Je le disais hier : la vraie révolution est faite quand l’esclave, plus grand que son maître, découvre qu’il doit la justice, même à ses tortureurs. Cette générosité sublime, le peuple, instinctif, l’éprouve à des heures qui passent. Mais la tentation est si forte, à d’autres moments, de répondre aux actes barbares par une explosion de barbarie ! Ainsi se fait la chaîne sans fin des violences, dans un décor menteur de justice et de liberté ! Ainsi les siècles ont forgé le dur anneau que nous voulons rompre pour libérer l’homme de l’iniquité !

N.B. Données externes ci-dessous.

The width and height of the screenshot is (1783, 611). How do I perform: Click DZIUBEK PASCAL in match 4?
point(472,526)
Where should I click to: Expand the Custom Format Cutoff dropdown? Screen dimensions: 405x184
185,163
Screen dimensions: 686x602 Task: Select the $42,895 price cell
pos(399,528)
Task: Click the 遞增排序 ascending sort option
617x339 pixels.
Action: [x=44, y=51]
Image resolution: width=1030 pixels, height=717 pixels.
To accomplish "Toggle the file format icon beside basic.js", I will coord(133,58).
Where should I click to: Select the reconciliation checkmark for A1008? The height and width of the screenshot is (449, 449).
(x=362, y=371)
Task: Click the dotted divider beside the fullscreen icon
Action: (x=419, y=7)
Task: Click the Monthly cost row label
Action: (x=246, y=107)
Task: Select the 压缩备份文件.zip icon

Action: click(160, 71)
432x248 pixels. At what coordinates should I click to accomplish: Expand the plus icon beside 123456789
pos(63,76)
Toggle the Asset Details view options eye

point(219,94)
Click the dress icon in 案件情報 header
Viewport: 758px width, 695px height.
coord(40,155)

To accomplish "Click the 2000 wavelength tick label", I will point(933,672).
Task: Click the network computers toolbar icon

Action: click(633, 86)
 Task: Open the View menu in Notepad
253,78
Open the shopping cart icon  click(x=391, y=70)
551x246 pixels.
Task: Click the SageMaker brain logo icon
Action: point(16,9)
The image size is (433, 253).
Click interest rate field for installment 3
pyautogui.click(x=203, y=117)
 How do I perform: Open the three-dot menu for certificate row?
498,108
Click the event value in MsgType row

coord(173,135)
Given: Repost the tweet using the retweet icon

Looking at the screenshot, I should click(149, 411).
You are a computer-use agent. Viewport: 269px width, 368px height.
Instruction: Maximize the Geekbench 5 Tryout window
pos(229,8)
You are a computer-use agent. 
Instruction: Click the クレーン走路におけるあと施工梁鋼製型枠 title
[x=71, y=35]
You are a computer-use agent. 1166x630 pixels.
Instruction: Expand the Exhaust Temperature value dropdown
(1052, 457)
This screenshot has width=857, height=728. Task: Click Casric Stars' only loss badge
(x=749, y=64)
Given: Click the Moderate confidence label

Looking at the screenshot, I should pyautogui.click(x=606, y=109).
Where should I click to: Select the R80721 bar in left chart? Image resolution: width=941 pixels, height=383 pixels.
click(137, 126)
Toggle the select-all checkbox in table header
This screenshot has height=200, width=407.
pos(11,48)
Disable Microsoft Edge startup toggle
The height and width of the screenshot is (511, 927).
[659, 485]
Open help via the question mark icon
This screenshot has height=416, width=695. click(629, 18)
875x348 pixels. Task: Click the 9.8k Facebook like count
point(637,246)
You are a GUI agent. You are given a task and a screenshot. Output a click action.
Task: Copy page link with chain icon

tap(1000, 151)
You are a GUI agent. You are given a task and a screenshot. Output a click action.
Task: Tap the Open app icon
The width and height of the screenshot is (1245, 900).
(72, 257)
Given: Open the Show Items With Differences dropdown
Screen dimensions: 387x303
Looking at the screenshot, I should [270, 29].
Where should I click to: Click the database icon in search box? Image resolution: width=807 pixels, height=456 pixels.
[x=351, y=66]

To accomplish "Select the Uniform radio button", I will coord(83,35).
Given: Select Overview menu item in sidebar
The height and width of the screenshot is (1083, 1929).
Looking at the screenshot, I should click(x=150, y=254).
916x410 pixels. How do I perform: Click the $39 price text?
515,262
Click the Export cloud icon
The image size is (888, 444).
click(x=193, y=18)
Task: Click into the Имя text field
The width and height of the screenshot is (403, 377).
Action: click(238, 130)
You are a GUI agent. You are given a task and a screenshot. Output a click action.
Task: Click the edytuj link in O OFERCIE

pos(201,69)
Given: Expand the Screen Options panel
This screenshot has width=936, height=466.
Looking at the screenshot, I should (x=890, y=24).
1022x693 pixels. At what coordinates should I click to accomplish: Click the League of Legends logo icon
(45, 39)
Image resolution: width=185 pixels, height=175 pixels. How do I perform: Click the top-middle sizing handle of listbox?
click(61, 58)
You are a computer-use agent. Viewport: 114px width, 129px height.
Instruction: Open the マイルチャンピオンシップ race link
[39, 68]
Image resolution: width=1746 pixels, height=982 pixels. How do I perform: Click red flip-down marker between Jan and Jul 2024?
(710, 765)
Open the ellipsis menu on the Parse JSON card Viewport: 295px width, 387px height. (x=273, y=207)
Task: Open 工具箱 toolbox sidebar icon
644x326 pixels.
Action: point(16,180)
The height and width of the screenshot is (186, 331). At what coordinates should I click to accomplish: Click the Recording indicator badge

Le soldat qui n’a d’autre emploi de sa vie que l’art de tuer, ne peut pas s’arrêter à ces idées qui ne sont, pour lui, que des misères. Que lui importe la forme d’un jugement ? Il n’a, sous les beaux noms dont il se couvre, qu’un culte, celui de la force qui se dresse en tous lieux contre le droit. Aussi je ne lui en veux pas de ne pas comprendre. C’est aux civils, dans le plus noble sens du mot, aux policés, à ceux qui fondent la civilisation sur le droit qu’il appartient de réagir : aux penseurs, aux savants qui préparent l’avenir, et, avec eux, aux faibles qui sont le nombre, livrés par l’anarchie mentale à la tyrannie des plus forts.

Il ne se peut léser un droit chez le dernier des hommes sans que tous les opprimés aient intérêt à s’en faire solidaires. Ils ne le comprennent que lentement, hélas ! obligés de se soumettre pour vivre, et ne pouvant suivre que de loin l’effort des pensées. Il faut cependant que le nombre et la pensée se rejoignent pour l’établissement de justice dans la cité humaine. Nous marchons vers ce beau jour.

L’affaire qui émeut si fortement l’opinion n’est qu’un incident de la grande bataille contre la férocité des intérêts coalisés. Le peuple ne l’a pas compris tout d’abord. Mais la belle lettre d’Allemane à Zola prouve qu’au moins quelques-uns de ses chefs ont la claire perception des dangers qui nous pressent. Honneur à eux ! Qu’ils amènent tous ceux qui, haïssant la trahison, ne détestent pas moins l’iniquité sous toutes ses formes, et veulent qu’un homme, quel que soit son crime, puisse revendiquer les garanties de justice.

La cause du droit humain ne se peut diviser. Il faut être pour ou contre. Et, si le « syndicat » grandit, c’est qu’après tant d’épreuves la France est en évolution de solidarité.